PASSAGE GIVEN:
Two Great Cone 6 Ceramic Glazes that Look Great Layered and On Their Own


I fire to Cone 6 in my electric kiln and I am always on the lookout for great Cone 6 glaze recipes. It is so wonderful when you find glazes you adore. It’s even better when you can find two or more glazes you adore, AND that work well together!

In today’s post, Amelia Stamps shares two of the glazes she adores and her process for layering them to make them even more interesting! –Jennifer Poellot Harnetty, editor.

Two Friendly Cone 6 Glaze Recipes

The Peacock jar shown here is decorated by overlapping the Chun glaze under the Chameleon glaze on a porcelain body. I decorate the bisqued piece by brushing on the Chun glaze in a dotted pattern. Sometimes I will use pencil on the bisque to lay out the pattern beforehand. After the piece has the underneath pattern painted on I will then dip the entire piece in the Chameleon. No wax was used in my process. The combination of the glazes creates a pink halo effect around the Chun decoration that can resemble a peacock’s feather.

TASKS TO CARRY OUT:
1) Please list, in order, the steps given in the Cone 6 glaze article for decorating the Peacock jar.
2) Carry on the Cone 6 glaze article from its final sentence.

RECORDED INFORMATION:
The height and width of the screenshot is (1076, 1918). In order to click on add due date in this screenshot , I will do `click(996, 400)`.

--

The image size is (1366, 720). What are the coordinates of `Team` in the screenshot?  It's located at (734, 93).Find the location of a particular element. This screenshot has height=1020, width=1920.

SOLVED TASKS:
1)
1. Sometimes lay out the pattern in pencil on the bisque beforehand.
2. Brush the Chun glaze onto the bisqued piece in a dotted pattern.
3. Dip the entire piece in the Chameleon glaze.

2)
Chameleon is a Kathy Triplett glaze that I found in a glaze book years ago and the materials in the glaze have changed since then. Originally it called for “Nytal” Talc and “F-4” Felspar. Now we are using Pioneer Talc and Minspar. It produces a similar result that is varied going from shiny green when thin and gray matte when thicker. (Example shown below) I use a white stoneware (BMix) and a grolleg porcelain. Glaze can go darker on the porcelain.

**First published in 2016

  • Shanika Y.

    Hello can anyone tell me this recipe in grams and kgs please.also I would love to know about the same recipe in cone 9 as I only do high stoneware temperature glazes. Thank you very much in advance.

    • Hermien S.

      @Shanika, the recipe is percentage based, so it doesn’t matter if you work with grams or ounces, the amounts depend on how much you want to end up with.

  • Joan K.

    Interesting effects! I was just reading Jon Britt’s book on Midfire glazes and was puzzled by the Triplett nomenclature. Three of what? I was trying to determine – duh. Now I know.

  • Amelia, I like the peacock feather effect. I would have never guessed the ‘no-wax’ technique.Thank you for sharing.

  • Jennifer H.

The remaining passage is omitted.